Since the mid-1990s, the system-of-care approach has spread to 100 communities across the country. Research from the U.S. Department of Health and Human Services show it is helping. In places where there is a system of care for mentally ill children, suspensions and expulsions at school decreased by 44 percent. Twenty-two percent of youths reported lower levels of depression. Suicide attempts dropped by more than two-thirds and self-reported arrests dropped from 27 percent to 11 percent.

Tennessee Voices for Children hopes to expand system of care to cities like Chattanooga.

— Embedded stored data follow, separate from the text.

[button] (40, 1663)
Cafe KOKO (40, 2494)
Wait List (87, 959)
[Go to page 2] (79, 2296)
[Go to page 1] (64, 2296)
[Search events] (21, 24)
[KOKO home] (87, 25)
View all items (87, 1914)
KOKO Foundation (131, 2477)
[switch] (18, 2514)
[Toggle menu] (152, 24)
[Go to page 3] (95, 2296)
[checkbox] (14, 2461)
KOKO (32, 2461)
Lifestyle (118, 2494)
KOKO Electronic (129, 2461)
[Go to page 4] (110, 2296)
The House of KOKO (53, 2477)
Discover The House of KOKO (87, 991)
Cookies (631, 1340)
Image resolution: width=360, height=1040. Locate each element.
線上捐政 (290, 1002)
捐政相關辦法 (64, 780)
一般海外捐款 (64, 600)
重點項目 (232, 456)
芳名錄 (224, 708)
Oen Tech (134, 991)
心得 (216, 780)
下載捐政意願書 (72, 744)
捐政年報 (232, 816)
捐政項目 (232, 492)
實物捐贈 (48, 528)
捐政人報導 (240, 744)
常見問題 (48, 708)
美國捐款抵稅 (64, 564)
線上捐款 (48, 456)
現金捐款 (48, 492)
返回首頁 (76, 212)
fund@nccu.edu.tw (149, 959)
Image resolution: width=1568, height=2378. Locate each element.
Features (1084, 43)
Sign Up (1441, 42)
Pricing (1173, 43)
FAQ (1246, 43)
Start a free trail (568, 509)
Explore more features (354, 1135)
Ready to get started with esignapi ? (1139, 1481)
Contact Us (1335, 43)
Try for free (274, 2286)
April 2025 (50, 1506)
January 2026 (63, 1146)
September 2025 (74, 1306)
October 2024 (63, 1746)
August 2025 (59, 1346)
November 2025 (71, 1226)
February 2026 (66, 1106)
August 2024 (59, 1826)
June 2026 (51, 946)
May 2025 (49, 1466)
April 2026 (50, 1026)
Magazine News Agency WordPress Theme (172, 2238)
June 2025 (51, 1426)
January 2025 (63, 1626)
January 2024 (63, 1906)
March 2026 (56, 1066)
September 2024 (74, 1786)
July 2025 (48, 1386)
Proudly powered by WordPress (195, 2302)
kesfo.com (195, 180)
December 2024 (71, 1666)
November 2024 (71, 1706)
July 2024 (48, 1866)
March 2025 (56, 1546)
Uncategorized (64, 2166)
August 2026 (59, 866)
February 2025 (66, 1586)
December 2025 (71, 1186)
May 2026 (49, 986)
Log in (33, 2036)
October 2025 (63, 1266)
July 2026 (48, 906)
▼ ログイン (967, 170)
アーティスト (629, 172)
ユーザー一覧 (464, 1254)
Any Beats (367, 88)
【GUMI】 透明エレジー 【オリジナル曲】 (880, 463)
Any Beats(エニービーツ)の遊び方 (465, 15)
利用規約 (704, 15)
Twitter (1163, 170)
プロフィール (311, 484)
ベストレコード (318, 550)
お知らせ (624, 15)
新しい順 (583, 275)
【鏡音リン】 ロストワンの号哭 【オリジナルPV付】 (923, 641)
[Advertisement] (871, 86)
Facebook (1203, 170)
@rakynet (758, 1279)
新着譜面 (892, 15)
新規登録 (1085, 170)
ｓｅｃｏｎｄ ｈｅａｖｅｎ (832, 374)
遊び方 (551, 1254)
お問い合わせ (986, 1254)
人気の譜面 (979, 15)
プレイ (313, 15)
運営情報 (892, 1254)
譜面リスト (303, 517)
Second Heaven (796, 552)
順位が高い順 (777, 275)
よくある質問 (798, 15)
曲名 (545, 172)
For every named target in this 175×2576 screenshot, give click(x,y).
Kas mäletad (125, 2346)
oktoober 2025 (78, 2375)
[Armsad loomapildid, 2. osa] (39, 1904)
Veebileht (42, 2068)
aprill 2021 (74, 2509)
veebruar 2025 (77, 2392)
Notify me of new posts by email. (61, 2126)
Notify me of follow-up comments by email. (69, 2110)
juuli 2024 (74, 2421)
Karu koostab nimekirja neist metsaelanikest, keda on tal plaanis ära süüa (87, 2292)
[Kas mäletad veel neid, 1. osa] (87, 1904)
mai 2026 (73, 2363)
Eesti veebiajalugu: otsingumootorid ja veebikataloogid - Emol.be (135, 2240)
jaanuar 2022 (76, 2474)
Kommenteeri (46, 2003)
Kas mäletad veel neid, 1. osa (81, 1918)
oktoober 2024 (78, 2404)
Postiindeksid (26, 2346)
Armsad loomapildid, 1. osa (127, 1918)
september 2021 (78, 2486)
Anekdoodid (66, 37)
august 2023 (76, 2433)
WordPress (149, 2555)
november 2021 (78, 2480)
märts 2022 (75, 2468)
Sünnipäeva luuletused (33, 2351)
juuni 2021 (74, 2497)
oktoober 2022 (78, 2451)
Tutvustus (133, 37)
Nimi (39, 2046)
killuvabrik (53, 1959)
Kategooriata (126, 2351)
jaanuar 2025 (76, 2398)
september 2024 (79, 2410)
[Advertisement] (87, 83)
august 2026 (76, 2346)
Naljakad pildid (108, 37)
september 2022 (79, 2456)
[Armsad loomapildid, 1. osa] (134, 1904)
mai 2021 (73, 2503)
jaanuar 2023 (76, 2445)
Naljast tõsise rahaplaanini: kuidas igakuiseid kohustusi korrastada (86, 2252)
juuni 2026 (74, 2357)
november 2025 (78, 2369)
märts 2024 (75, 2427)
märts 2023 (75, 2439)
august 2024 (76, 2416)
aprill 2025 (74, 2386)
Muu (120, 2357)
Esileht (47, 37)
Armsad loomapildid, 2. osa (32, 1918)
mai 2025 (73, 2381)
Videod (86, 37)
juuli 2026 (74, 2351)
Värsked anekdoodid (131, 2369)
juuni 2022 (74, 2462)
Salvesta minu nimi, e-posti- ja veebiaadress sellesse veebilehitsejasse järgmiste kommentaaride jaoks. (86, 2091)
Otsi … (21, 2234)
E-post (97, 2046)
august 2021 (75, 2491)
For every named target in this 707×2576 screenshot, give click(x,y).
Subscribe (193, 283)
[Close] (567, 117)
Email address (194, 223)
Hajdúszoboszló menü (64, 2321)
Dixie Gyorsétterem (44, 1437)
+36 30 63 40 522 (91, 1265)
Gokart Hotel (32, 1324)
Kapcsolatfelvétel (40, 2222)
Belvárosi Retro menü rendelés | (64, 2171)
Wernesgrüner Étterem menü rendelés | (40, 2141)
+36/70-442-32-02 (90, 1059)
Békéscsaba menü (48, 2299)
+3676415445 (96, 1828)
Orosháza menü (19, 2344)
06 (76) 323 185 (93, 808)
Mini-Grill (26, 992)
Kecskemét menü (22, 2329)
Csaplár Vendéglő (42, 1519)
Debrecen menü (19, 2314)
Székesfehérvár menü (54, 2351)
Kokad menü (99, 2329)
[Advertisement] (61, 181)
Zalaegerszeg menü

Tennessee Rep. JoAnne Favors, D-Chattanooga, said she will push for reforms like this next year and hope fellow lawmakers will finally make mental health care improvements a priority.

"I hope this [shooting] will be a wake-up call," said Favors. "Until we look at mental and physical health care under one umbrella there is going to be a fragmented approach."

Favors said a woman with several mentally ill children called her for help. She told Favors that she didn't know what to do, that she knew one day her son was going to get killed for acting out.

"If they aren't violent or a threat to themselves there is nothing that can be done from a legal standpoint" right now, Favors said. "It's so sad that we wait until something horrific happens before we are ready to take action."